Evidence-Based: Physical Therapy Pelvic Floor

Visual observation and palpation

VISUAL OBSERVATION

A correct contraction can be observed clinically, by ultrasound with dynamic magnetic resonance imaging (MRI). In 1948, Kegel described a correct PFM contraction as squeeze around the urethral, vaginal and anal openings, and an inward lift that could be observed at the perineum. He estimated the inward movement in the lying position to be 3–4 cm. However, newer research visualizing lifting distance inside the body with MRI and ultrasound has not supported his estimation, which was based on visual observation. demonstrated a mean inward lift during PFM contraction to be 10.8 mm (SD 6.0) in 16 women using dynamic MRI in a sitting position. This corresponded with an inward lift of 11.2 mm (95% CI: 7.2–15.3) measured with suprapubic ultrasound in a supine position.

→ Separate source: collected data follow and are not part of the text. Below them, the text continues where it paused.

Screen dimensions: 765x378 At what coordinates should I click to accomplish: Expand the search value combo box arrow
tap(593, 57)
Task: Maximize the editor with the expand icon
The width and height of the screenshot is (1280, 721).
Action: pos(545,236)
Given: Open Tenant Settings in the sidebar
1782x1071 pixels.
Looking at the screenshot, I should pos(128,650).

Most physiotherapists (PTs) would use visual observation of the PFM contraction as a starting point for measurement of ability to contract. In spite of this, there is a paucity of research on responsiveness, reliability and validity of this method used observation of movement of a vaginal catheter, vaginal palpation, and vaginal squeeze pressure to measure PFM function and strength. They registered the ability to contract from visual observation as:

• correct (inward movement of the catheter);

• no contraction (no movement);

• straining (outward movement).

There was 100% agreement between observation and the vaginal palpation test in women who either contracted correctly or were not able to contract according to the palpation test. The observation classified six who were straining and were not detected on the palpation test. Hence observation of movement may be more sensitive to straining and Valsalva manoeuvre than palpation.

Responsiveness

No studies have been found evaluating the responsiveness of visual observation.

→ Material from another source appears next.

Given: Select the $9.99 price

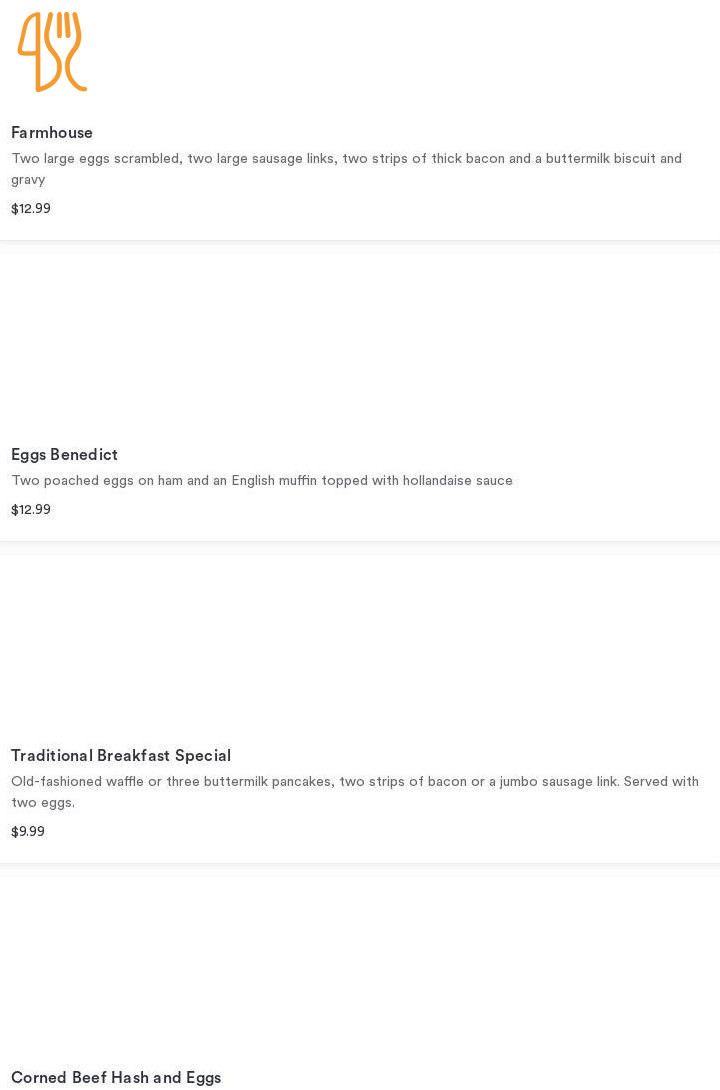Looking at the screenshot, I should [x=28, y=832].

Intra- and inter-rater reliability

Devreese developed an inspection scale for the PFM and abdominal muscles to be used in crook lying, sitting and standing position. Contractions were inspected during both voluntary contraction and reflex contraction during coughing. They classified the contraction of the PFM as either ‘coordinated’ (inward movement of 1 cm of the perineum and a visible contraction of the deep abdominal muscle) or ‘not coordinated’ (downward movement of the pelvic floor and/or an outward movement of the abdominal wall. The results of inter-tester reliability showed kappa coefficients between 0.94 and 0.97.

Validity

Shull stated that by visual observation one is generally observing superficial perineal muscles. From this observation researchers assume that the levator ani is responding similarly. It may, however, not be the case. Observing the inward movement of a correct PFM contraction is the starting point for measurement of PFM function, and has the advantage of being a simple, noninvasive method. However, the inward lift may be created by contraction of superficial muscle layers only, and have no influence on urethral closure mechanism. Conversely, there may be palpable PFM contraction with no visible outside movement. A correct lift can be difficult to observe from the outside, particularly in obese women. Also it is questionable whether it is possible to grade cm of inward movement from the outside of the body. In the future ultrasound may take over the role of visual observation, and would also serve as a biofeedback and teaching tool Whether the muscle action observed by visual observation or ultrasound is sufficiently strong to increase urethral closure pressure can only be measured by urodynamic assessment in the urethra and bladder. Interestingly Bump found that, although contracting correctly, only 50% of a population of continent and incontinent women were able to voluntarily contract the PFM with enough force to increase urethral pressure.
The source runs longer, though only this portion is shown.